Screenwriter/Director: Set Hernandez
Screenwriting
After a weekend of getting high together sparks their unlikely friendship, a closeted, undocumented teenager is caught off-guard when he catches feels for his high school’s basketball superstar. But even with the hallucinatory world he conjures up about their romance, it’s clear from the get-go: his dream boy will never like him back.

La Finca

Screenwriter/Director: Sofia Camargo
Screenwriting
On a rural estate in the Colombian Andes, a mother and her teenage daughter become entangled in their housekeeper’s secret pregnancy. As a fragile bond forms between the three, class differences and unspoken rules quietly begin to pull them apart.

How to Stop the Sky from Wanting

Screenwriter/Director: Santos Arrué
Screenwriting
After 30 years in the U.S., 57 year old Geronimo, is deported to his country of origin: Guatemala. Separated from his family and forced to live in exile, he joins a migrant theater group in hopes of finding his way back home.

None Die of Heartbreak

Screenwriter/Director: Shuli Huang
Screenwriting
Two young men in a long-distance relationship struggle to stay oblivious to their failed romance.

pecan.

Screenwriter/Director: Nolam Plaas
Screenwriting
Junie and his father, Kenny, attempt to live up to expectations of being men, but end up destroying the relationships they cherish the most, in the process. Even their own.

Rainbow Girls

Screenwriter/Director: Nana Duffuor, Producer: Yaél Bermudez
Screenwriting
As San Francisco’s tech boom gentrifies their city, a group of friends decide to take matters into their own hands, launching a string of robberies targeting the city’s most exclusive luxury brands.

Ruby Road

Screenwriter/Director: Talia Lugacy, Producer: Noah Lang, Julian West
Post-Production
Facing a terminal illness and no way to pay for care, a former school-bus driver sets off in her yellow mini-bus through Appalachia and the Northeast—on a final, haunting journey to reconcile with her past, her fractured family, and the forgotten America that shaped them all.

Saca Tu Lengua (Stick Out Your Tongue)

Screenwriter/Director: Melina Valdez
Screenwriting
After her stepfather’s funeral, a teenage girl is caught between loyalty and identity when her mother suspects their beloved in-laws of stealing his extensive gun collection.

Three Islands

Co-Screenwriter/Director: Juan Luis Matos, Co-Screenwriter/Producer: Monica Sorelle, Co-Screenwriter: Robert Colom-Vargas
Screenwriting
The lives of three men are upended as fate and circumstance bring them together to navigate the realities of carceral societies, their emotional blindspots, and uncertain futures following an immigrant father’s release from prison into his son’s apartment.

Verano

Screenwriter/Director: Leo Aguirre, Producer: Jeff Kardesch
Development
An unruly teenager’s summer plans are upended when his parents decide to foster an adolescent from Central America who is seeking asylum in the United States. As the two teens realize they must share more than just a bedroom, they are forced to confront their differences amid their harsh realities.

* _Record set_

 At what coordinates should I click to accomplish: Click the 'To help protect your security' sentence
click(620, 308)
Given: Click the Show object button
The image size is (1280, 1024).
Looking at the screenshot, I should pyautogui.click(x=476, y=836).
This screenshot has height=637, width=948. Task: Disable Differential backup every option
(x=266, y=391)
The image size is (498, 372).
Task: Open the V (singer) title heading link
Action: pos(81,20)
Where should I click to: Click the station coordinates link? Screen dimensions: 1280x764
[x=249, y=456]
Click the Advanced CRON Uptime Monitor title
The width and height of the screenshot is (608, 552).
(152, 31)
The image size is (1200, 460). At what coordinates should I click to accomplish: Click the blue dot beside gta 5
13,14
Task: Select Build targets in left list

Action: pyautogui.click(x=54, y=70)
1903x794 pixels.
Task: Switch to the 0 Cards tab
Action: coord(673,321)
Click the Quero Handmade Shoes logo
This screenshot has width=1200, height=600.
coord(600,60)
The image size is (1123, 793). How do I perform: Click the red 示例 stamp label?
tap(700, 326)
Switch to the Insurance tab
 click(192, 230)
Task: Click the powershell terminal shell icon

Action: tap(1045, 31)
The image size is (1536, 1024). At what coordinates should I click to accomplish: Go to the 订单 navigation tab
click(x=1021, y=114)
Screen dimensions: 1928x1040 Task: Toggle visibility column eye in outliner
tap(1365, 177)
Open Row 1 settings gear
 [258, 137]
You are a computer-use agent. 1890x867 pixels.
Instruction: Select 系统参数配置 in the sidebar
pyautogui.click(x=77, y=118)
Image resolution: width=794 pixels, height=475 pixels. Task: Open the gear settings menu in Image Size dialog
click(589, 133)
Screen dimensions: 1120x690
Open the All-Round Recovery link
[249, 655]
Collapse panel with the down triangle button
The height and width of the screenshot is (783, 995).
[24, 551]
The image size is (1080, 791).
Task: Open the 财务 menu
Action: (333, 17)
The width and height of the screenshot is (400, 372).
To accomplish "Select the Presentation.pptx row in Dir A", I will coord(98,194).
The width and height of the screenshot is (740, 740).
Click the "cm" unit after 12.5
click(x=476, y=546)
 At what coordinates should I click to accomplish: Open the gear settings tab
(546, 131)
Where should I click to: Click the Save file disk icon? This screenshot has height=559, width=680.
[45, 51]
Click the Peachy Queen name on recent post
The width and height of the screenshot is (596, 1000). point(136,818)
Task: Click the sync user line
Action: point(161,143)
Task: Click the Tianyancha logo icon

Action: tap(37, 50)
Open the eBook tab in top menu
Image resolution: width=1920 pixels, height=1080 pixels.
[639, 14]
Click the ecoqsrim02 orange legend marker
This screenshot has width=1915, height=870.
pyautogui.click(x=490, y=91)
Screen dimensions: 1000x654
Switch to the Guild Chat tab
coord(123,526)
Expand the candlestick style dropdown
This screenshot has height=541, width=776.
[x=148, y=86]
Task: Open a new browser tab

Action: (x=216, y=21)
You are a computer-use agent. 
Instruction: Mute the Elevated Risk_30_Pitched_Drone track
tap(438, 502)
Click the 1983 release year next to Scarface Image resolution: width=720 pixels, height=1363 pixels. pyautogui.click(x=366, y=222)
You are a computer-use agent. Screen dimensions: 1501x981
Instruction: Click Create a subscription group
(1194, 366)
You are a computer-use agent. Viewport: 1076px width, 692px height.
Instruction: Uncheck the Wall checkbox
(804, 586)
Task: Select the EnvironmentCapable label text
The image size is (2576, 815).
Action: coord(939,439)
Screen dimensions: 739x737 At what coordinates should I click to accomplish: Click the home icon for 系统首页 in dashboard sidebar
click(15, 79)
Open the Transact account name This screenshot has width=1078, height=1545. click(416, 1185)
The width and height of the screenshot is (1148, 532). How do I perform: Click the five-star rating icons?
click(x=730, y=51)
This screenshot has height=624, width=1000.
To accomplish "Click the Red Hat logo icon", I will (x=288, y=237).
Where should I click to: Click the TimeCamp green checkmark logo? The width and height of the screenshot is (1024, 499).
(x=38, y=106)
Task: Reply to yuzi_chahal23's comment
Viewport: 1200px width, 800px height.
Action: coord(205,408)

* _What the exercise asks_
Transcribe the stretch of the film project listing from "Rainbow Girls" through "Out Your Tongue)". The data comes from a different source than the text.

* _Written response_
Rainbow Girls

Screenwriter/Director: Nana Duffuor, Producer: Yaél Bermudez
Screenwriting
As San Francisco’s tech boom gentrifies their city, a group of friends decide to take matters into their own hands, launching a string of robberies targeting the city’s most exclusive luxury brands.

Ruby Road

Screenwriter/Director: Talia Lugacy, Producer: Noah Lang, Julian West
Post-Production
Facing a terminal illness and no way to pay for care, a former school-bus driver sets off in her yellow mini-bus through Appalachia and the Northeast—on a final, haunting journey to reconcile with her past, her fractured family, and the forgotten America that shaped them all.

Saca Tu Lengua (Stick Out Your Tongue)